I started back at Crossfit properly: When I started crossfit in September last year I was pretty haphazard, going 2 or 3 times a week but cherry picked my classes (picked classes based on the workout to suit my strengths/skip classes with my weaknesses). In about March this year I started back at CCW with a fresh outlook and no expectations on myself. I went 4-5 times a week no matter the workout and have improved my strengths and my weaknesses! I have made an amazing group of friends at the gym who push you and support you and bring out the best in you when you think you have nothing left. I will continue to do crossfit to compliment my marathon training as long as possible but I know consistently lifting wights, rowing, jumping and even handstands will help me on marathon day and has helped me towards both my goals over the last 5 months.

i started marathon training: In June this year I kicked off my 20 week marathon program. I was running 3 times a week but to begin with most of the runs were less than 30 mins so I was able to continue with crossfit 4 times a week. Now I’ve added another run to my schedule and I am listening to my body week by week to see how many crossfit classes I do a week. Last week I was sick so didn’t do any crossfit classes and only 3 runs. I need to remember I have to get through the next 16 weeks healthy and uninjured so keep focused on the big picture.

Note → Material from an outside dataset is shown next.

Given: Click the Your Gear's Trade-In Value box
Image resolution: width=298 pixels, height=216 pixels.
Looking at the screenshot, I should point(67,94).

I stopped being so hard on myself Pretty self explanatory but I stopped comparing myself to others at the gym or my run times to my previous times from 2-3 years ago. And since then everything became a lot more fun!

Things I’m still working on
Food: I’m continually tweeting my diet (another post on this to come). I haven’t found what is right for me and to be honest I got a little lost in all the conflicting fad information out there – eat high fat, eat low fat, detox, snack, dont snack, don’t eat gluten, eat whole grains! I ended up doing some weird hybrid of all of those and not knowing or listening to what my body needs. I dont know if what I’m doing now will be the perfect solution for me but it will be a heck of a lot better than trying bits and pieces of everything, putting my body through stress of not knowing when or what the next meal will be. I stick to unpackaged, unprocessed, clean food and Im all for being organised, prepped and planned but what I was doing was prepping and organising myself for the no plan plan.
I very happy with the balanced diet I am running with at the moment so watch this space for another nutrition update soon.

So that’s a quick update on what I have been up to over the last 5 months. I’m happy with the progress I have made towards my goals and can’t wait to see what I can achieve over the next 16 weeks! Watch this space for the next update towards my goals.